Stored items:
_ _ _

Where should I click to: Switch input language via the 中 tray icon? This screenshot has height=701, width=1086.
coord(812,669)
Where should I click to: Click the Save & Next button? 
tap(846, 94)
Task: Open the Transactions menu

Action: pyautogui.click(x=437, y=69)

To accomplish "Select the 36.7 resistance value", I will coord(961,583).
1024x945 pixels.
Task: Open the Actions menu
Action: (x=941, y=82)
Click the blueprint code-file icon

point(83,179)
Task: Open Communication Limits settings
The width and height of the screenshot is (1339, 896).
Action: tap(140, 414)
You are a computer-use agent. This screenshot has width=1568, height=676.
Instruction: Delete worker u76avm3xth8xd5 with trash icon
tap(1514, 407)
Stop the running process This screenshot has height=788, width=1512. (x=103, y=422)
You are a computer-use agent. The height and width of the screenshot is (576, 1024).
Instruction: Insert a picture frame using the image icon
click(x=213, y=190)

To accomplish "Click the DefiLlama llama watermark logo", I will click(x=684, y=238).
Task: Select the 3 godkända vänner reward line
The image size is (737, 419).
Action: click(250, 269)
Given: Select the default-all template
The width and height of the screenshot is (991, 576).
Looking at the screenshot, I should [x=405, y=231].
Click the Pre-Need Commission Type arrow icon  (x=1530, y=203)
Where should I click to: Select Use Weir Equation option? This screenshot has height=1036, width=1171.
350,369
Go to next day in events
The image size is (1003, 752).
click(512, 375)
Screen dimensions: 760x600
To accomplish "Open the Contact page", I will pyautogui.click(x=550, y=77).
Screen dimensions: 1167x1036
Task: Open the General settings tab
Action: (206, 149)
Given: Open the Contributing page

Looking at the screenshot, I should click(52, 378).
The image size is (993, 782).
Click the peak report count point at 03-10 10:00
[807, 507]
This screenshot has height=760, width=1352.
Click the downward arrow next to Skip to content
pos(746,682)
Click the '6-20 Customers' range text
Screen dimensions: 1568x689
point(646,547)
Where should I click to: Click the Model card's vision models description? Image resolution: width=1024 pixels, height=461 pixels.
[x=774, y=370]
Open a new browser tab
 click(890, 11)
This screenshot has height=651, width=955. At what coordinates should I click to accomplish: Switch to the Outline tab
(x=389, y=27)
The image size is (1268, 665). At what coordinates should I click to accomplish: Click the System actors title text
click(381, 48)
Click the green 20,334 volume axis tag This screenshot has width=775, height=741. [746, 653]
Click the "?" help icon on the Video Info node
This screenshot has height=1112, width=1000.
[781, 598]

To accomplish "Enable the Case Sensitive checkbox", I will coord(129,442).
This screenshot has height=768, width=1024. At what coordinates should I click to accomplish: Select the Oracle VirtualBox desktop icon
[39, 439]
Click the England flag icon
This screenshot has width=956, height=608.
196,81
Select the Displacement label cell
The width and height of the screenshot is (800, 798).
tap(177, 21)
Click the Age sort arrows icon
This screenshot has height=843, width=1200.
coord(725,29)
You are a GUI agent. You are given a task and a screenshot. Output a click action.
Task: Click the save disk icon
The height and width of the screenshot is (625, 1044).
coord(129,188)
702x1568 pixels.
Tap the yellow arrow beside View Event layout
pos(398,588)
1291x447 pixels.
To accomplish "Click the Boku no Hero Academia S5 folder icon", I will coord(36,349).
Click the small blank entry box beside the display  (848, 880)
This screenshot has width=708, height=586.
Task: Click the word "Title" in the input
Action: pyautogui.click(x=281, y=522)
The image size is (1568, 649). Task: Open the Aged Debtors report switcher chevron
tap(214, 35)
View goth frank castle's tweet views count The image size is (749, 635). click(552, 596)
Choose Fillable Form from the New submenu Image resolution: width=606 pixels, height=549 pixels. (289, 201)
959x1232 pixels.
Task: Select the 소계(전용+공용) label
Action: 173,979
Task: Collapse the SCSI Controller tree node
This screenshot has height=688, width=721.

_ _ _

EXERCISE OBJECTIVE: Identify the lines of the entries containing the string "agent". Copy each such line.

EXPECTED ANSWER:
You are a computer-use agent. This screenshot has width=1568, height=676.
You are a computer-use agent. The height and width of the screenshot is (576, 1024).
You are a GUI agent. You are given a task and a screenshot. Output a click action.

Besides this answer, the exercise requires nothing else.